## Goal of the exercise:
Below are some records. Copy every line in them that holds "agent".

______

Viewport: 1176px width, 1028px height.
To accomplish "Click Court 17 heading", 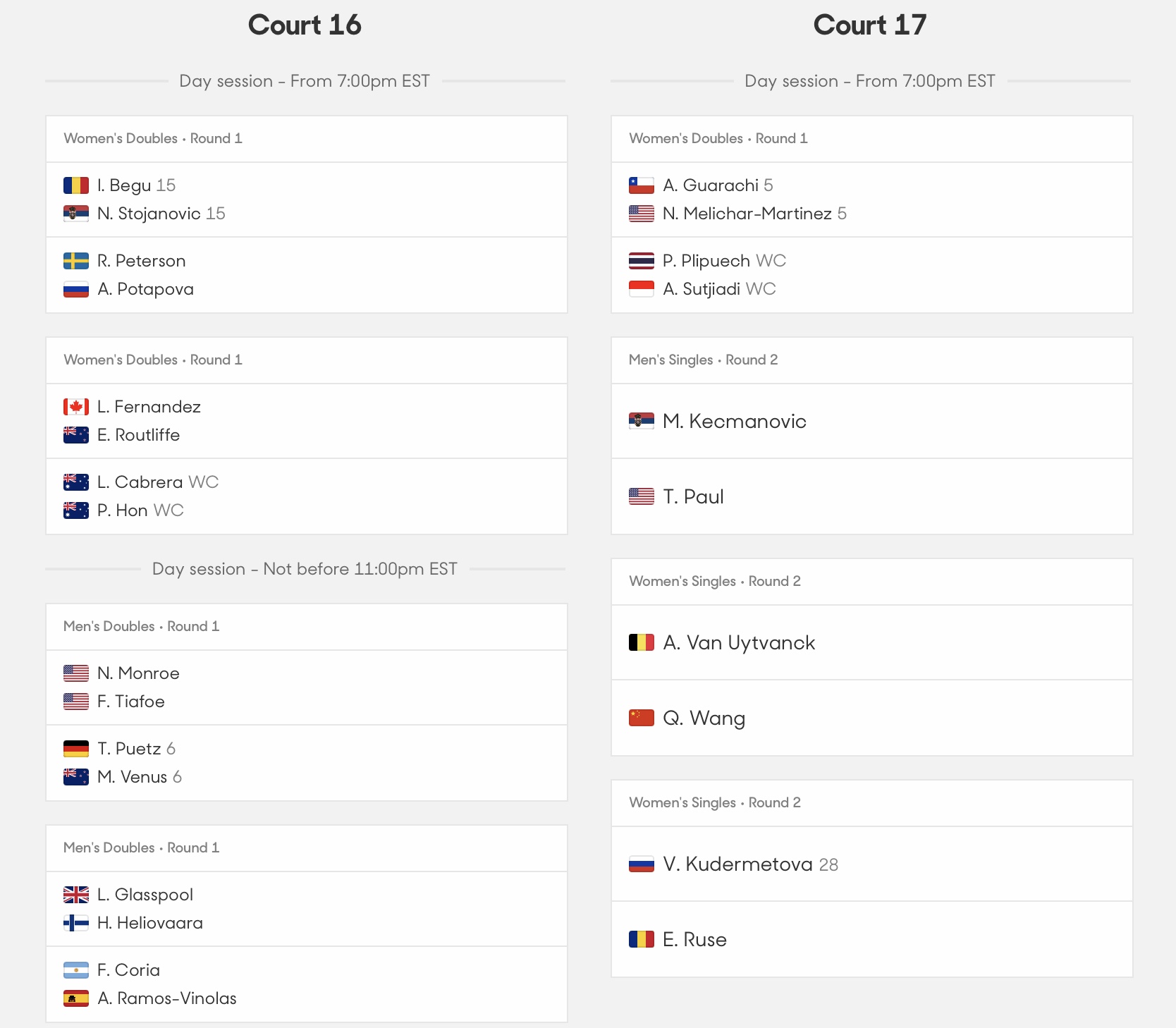I will pos(870,25).
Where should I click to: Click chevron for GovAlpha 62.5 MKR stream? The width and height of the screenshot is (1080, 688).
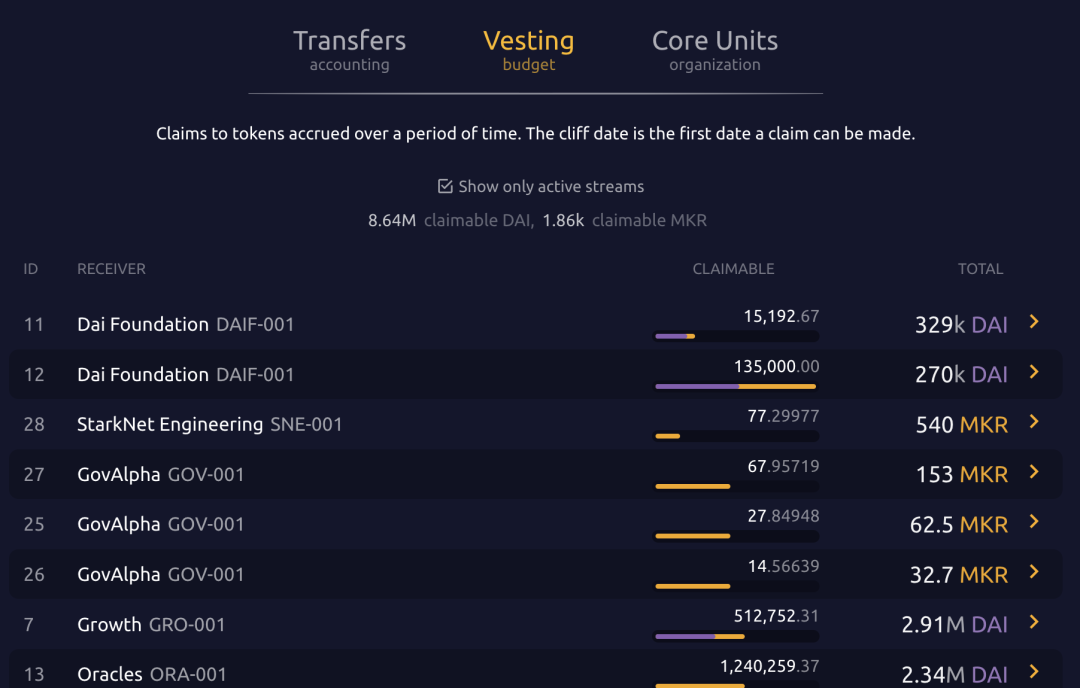(1034, 522)
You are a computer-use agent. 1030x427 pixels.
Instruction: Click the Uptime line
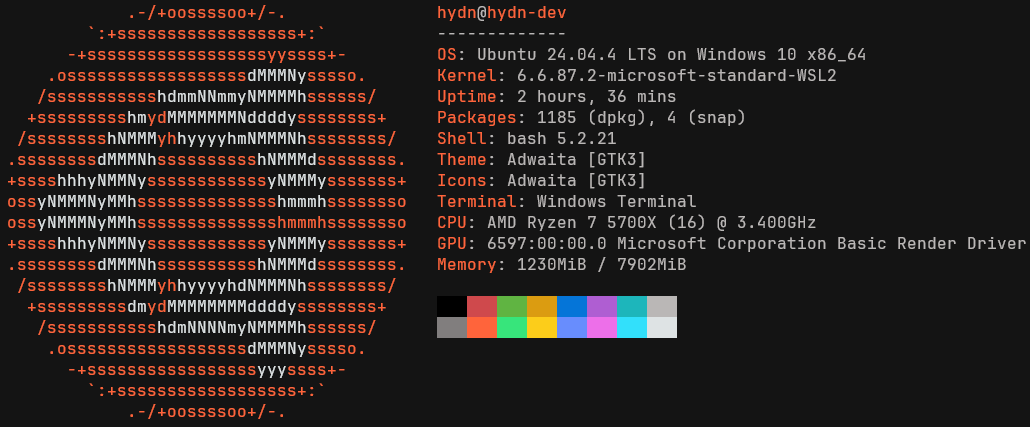[556, 97]
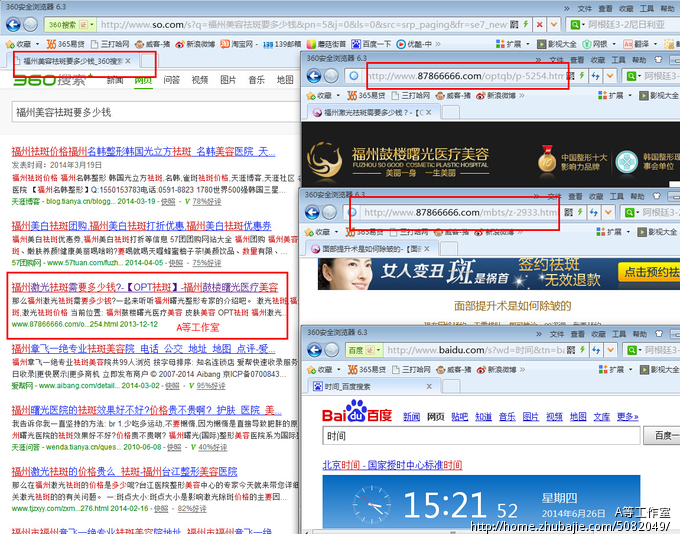Open the 北京时间 - 国家授时中心标准时间 result link
680x534 pixels.
point(392,465)
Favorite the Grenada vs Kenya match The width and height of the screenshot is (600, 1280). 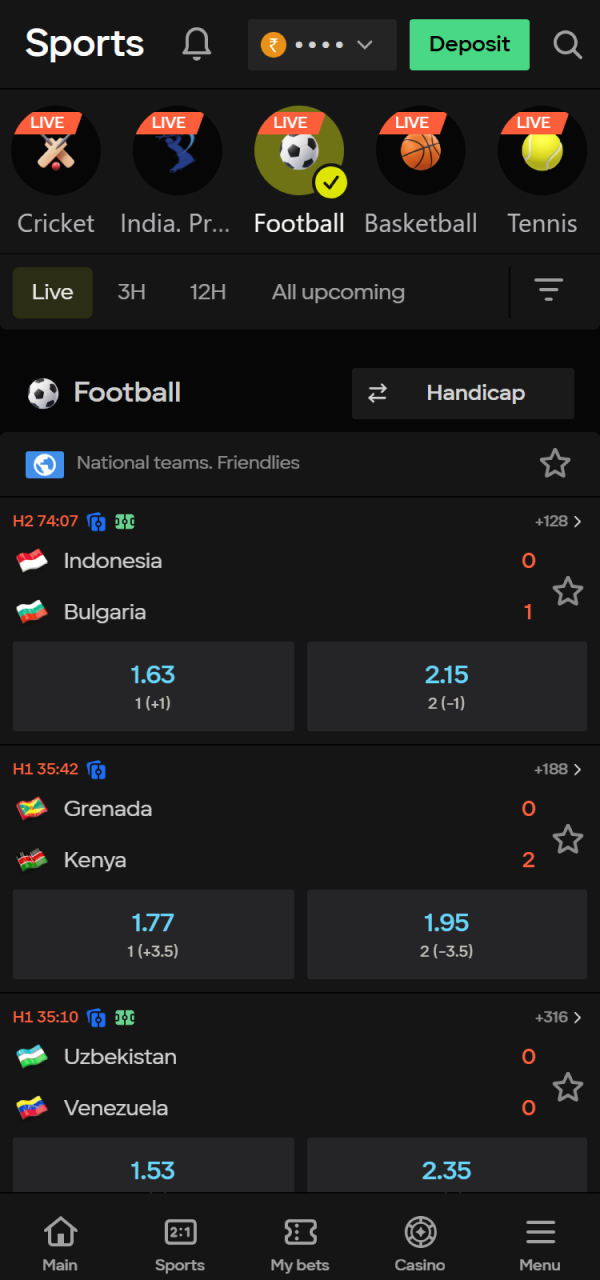coord(568,839)
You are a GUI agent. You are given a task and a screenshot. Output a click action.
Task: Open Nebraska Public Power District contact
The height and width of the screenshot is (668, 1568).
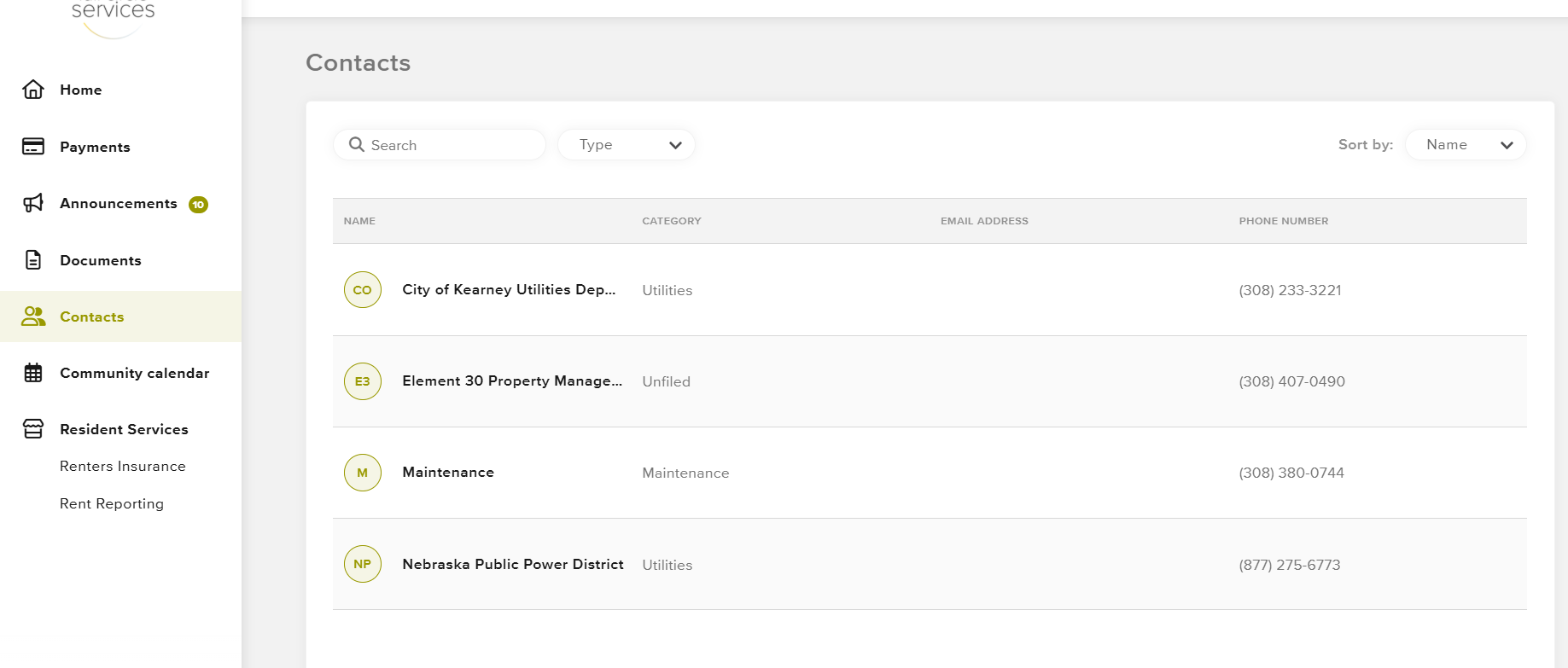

______

## Solution to this problem:
You are a computer-use agent. 1030x427 pixels.
You are a GUI agent. You are given a task and a screenshot. Output a click action.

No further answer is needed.